Stockholm’s immigrant suburbs were some of the hardest hit by the pandemic. In Rinkeby-Kista, where almost the entire district is populated by immigrants, infection rates were twice as high as the rest of Stockholm. Rinkeby is home to Somalis, Iraqis, Pakistanis, and Moroccans. The area has been a hub for violent Islamic riots, hateful mosques, and secret memberships in Islamic terrorist groups.
In early April, the Norwegian Institute of Public Health revealed that immigrants made up 1 in 5 cases of the virus and that 1 in 100 Somalis in Norway had tested positive for the virus. A week later, it was 1 in 4. Somalis made up 6% of confirmed cases. And in Helsinki, Finland, Somalis accounted for 17% of cases.
The coronavirus is a recent phenomenon and we don’t have all the answers as to why some groups appear to be more vulnerable to it than others. Researchers have proposed varying explanations for Somali vulnerability from ethnic benign neutropenia, to low vitamin D levels, dense living conditions, intergenerational households, high rates of smoking, and poor language skills.
It’s difficult to know whether any or all of these might be potentially relevant.
In an International Center for Violent Extremism survey, some Somalis blamed a refusal to take health warnings seriously. One respondent from Stockholm claimed that the community had been listening “to wrong information with extremist ideas from religion (sic) scholars”.
“When it comes to immigrant communities, we have established good communication with them,” Tegnell had said.
But communications are not the same thing as compliance.
Sweden’s relaxed social distancing depended on the country’s communal values. But immigration had undermined those communal values which assumed that most people care about the welfare of others. An immigrant population that did not see itself as part of the larger national community might not care enough to take the steps needed to avoid infecting people in restaurants or nursing homes.
Another Somali living in Sweden related that, “a former colleague called me, who had a cold and flu and COVID-19 symptoms. He was told to remain in the house, but yet went out and visited restaurants in Bellevue, Gothenburg to relax and socialize. My friend said, the Somalis were still there.”

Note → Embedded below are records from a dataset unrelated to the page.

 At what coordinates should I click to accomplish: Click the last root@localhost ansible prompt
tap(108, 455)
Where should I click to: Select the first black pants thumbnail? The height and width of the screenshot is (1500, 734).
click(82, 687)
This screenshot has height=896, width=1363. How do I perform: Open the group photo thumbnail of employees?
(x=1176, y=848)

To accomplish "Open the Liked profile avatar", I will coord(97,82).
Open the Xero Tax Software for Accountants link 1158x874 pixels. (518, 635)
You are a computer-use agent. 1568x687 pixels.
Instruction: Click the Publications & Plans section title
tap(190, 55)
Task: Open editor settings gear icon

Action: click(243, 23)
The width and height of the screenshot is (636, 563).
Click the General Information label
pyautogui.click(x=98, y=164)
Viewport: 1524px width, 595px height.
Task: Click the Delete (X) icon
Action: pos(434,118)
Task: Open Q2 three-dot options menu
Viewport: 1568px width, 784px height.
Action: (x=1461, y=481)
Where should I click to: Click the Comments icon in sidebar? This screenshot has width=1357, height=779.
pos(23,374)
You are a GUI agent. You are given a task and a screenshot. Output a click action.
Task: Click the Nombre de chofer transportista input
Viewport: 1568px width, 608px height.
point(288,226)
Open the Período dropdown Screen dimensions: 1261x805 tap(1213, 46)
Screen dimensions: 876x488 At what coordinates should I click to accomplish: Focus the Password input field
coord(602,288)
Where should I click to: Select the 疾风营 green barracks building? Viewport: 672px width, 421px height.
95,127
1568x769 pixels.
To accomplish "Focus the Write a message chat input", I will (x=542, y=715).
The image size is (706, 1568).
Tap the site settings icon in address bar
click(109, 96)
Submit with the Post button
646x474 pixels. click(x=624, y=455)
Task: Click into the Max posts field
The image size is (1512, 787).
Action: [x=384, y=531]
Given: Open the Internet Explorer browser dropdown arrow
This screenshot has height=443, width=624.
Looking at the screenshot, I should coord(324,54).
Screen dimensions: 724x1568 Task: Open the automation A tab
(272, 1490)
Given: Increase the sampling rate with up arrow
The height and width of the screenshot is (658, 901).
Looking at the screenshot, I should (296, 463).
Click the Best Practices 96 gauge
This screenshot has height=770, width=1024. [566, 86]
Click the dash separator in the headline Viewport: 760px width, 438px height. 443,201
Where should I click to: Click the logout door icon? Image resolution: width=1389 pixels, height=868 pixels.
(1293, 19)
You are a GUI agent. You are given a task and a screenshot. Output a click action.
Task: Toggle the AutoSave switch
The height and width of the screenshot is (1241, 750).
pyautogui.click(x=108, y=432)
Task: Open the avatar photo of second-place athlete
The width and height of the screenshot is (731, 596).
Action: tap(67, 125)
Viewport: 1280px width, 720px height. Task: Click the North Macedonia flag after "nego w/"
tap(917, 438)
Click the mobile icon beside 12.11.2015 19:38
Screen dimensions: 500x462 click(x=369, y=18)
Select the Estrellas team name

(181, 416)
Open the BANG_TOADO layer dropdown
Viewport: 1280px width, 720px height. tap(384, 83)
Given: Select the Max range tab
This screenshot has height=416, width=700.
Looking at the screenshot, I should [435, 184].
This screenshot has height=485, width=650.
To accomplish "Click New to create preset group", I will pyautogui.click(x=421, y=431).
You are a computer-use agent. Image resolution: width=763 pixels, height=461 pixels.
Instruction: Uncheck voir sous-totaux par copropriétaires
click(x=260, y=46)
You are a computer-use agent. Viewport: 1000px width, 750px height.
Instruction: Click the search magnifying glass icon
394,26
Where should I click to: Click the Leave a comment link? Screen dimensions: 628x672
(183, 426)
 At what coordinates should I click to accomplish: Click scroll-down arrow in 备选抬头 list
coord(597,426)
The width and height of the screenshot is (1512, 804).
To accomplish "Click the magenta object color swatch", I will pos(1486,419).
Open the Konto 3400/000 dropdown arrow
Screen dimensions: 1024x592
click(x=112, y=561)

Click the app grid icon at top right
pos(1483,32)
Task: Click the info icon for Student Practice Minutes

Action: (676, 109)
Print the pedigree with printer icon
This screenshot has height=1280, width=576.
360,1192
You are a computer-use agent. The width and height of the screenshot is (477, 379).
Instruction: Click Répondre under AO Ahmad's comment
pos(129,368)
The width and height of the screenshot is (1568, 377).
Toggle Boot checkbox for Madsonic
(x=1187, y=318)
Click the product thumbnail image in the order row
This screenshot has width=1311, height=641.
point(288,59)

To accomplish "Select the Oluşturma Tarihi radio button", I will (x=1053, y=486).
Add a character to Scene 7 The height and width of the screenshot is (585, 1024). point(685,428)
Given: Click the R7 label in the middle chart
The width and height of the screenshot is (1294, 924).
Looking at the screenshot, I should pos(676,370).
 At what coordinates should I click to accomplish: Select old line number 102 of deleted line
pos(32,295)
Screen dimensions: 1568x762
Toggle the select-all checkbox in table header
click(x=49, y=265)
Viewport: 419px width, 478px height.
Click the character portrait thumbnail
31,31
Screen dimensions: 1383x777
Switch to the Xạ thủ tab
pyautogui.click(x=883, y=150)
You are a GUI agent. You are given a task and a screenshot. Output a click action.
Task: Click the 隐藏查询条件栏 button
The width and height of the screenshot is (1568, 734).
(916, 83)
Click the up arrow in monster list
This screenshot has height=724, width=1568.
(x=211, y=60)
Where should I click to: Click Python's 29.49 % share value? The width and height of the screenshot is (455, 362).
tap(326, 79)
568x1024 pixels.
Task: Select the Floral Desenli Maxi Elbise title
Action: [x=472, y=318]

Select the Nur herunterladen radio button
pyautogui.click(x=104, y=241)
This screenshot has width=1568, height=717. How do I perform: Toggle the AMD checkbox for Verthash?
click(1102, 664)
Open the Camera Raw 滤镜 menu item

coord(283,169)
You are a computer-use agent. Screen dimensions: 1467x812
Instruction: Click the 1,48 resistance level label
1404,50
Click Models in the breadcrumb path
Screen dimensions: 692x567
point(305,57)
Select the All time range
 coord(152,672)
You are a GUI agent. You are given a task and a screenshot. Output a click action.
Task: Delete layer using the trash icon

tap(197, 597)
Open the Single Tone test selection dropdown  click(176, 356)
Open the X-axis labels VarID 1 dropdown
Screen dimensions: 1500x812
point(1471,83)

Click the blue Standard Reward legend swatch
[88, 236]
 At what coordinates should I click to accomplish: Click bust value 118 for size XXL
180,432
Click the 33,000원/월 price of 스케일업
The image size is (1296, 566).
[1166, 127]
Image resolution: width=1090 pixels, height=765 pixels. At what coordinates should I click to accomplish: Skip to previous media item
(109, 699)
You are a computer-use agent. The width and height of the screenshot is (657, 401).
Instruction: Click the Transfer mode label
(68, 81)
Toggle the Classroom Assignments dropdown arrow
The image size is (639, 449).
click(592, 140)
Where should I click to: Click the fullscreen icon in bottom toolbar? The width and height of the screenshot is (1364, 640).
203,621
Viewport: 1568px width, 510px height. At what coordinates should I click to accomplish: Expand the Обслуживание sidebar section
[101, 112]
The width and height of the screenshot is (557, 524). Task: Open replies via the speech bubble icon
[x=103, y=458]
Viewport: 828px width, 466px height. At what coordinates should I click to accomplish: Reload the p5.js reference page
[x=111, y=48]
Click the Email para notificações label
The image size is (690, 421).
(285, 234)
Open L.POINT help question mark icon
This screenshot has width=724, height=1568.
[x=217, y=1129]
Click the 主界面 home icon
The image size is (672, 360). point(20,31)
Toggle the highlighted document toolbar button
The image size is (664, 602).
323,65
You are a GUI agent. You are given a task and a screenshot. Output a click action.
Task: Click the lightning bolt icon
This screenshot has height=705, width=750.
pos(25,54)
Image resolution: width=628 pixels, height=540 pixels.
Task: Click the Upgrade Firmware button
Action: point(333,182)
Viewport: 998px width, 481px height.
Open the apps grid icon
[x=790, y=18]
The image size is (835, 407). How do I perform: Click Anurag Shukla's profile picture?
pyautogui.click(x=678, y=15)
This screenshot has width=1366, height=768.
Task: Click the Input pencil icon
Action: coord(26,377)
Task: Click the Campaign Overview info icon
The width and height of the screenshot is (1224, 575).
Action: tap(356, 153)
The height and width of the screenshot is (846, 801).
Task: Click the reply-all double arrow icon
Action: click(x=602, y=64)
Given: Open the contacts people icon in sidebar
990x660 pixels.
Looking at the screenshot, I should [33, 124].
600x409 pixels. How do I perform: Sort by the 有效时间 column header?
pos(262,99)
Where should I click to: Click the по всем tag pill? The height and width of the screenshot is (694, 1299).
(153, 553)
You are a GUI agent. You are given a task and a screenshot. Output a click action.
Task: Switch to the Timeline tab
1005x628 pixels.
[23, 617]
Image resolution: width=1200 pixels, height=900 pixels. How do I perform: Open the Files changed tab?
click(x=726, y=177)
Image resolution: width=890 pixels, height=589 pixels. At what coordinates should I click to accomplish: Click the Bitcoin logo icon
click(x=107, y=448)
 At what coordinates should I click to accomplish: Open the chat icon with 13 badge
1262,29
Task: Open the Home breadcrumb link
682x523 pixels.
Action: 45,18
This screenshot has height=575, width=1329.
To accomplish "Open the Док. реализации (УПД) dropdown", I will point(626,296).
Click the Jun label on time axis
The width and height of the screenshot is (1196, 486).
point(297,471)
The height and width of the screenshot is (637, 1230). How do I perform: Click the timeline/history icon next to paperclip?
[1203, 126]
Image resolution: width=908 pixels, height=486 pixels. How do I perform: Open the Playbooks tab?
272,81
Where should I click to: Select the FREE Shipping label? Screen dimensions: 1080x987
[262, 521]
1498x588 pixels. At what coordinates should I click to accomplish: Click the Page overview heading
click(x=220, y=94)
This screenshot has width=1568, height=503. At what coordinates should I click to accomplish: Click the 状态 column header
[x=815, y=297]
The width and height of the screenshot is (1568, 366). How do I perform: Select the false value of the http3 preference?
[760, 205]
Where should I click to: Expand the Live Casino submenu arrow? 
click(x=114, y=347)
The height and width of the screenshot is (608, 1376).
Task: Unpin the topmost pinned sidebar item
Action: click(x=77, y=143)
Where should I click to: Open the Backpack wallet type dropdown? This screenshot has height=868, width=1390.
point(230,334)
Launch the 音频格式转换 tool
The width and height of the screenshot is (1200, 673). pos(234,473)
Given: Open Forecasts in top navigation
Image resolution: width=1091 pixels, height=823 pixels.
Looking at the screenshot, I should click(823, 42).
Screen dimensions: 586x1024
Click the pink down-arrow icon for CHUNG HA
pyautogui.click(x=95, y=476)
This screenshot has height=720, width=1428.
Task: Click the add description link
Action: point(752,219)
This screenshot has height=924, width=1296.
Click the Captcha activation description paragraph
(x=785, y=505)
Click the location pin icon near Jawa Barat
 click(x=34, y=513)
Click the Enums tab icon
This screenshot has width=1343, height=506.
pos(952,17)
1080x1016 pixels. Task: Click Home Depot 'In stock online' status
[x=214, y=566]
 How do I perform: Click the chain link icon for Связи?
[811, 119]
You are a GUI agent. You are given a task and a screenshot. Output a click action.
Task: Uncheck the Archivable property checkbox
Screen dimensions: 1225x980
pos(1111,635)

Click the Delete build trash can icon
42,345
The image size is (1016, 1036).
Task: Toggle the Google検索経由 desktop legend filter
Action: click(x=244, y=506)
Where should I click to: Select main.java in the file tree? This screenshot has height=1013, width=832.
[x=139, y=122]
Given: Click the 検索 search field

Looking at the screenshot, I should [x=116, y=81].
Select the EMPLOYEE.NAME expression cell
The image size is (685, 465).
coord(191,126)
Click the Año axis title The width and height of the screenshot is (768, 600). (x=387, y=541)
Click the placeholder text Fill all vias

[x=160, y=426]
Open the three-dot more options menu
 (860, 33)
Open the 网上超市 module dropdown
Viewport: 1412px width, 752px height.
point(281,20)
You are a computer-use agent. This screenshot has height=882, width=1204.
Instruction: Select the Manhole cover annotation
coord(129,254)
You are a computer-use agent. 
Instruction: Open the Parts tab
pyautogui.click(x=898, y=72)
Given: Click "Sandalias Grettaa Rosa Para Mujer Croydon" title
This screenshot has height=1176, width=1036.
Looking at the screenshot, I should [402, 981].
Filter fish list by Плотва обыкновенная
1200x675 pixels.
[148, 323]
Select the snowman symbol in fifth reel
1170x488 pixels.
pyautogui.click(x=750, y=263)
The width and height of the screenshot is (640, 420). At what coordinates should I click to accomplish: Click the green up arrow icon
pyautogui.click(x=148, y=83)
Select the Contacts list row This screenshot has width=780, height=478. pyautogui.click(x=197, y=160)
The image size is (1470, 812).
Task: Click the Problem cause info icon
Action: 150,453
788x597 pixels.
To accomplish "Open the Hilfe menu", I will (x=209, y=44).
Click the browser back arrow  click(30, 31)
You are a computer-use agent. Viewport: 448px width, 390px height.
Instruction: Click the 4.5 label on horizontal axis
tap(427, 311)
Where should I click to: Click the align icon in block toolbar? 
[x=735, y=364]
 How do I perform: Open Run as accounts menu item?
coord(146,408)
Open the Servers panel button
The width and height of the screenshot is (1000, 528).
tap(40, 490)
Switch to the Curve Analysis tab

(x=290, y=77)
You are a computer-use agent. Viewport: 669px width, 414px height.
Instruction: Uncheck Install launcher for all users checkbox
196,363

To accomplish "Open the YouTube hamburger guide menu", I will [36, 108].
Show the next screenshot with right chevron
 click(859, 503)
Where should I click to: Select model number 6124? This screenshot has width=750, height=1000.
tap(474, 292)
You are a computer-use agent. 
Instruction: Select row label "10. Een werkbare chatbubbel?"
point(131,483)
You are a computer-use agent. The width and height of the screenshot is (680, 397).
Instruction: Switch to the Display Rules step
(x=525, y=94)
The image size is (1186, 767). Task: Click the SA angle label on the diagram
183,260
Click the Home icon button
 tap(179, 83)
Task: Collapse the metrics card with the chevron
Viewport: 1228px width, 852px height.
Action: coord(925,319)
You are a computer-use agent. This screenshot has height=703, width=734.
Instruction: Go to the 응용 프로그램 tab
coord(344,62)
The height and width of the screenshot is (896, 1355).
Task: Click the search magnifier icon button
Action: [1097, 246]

“Many people said that this disease is only meant to kill for non-Muslims thus, it cannot affect Muslims,” a third Somali living in Sweden said. “I’ve watched shows from Somali National TV televised where the reporter asked people playing and socializing at Lido beach in Mogadishu if they are unaware of corona virus. So many of those people answered, ‘We are Muslims! This disease will only kill non-believers.’”
Islamic clerics have indeed spread the message that the pandemic is meant to kill non-Muslims.
“Thank you corona!” an Egyptian Imam had even been caught on video, while praying that, “Allah, relieve the Islamic nation of the coronavirus, and use it to annihilate the infidels.”
There are no definitive answers as to the exact cause of the outbreak among Muslim immigrants. But Swedish authorities knew early on that it was more prevalent among certain immigrant groups and yet did nothing to protect the elderly Swedes living in care homes from a migrant care worker population.
Any such steps would have been seen as Islamophobic.
Sweden, like other European countries, chose political correctness over the lives of its people. And the elderly, who had given the most to their children and grandchildren, paid the price.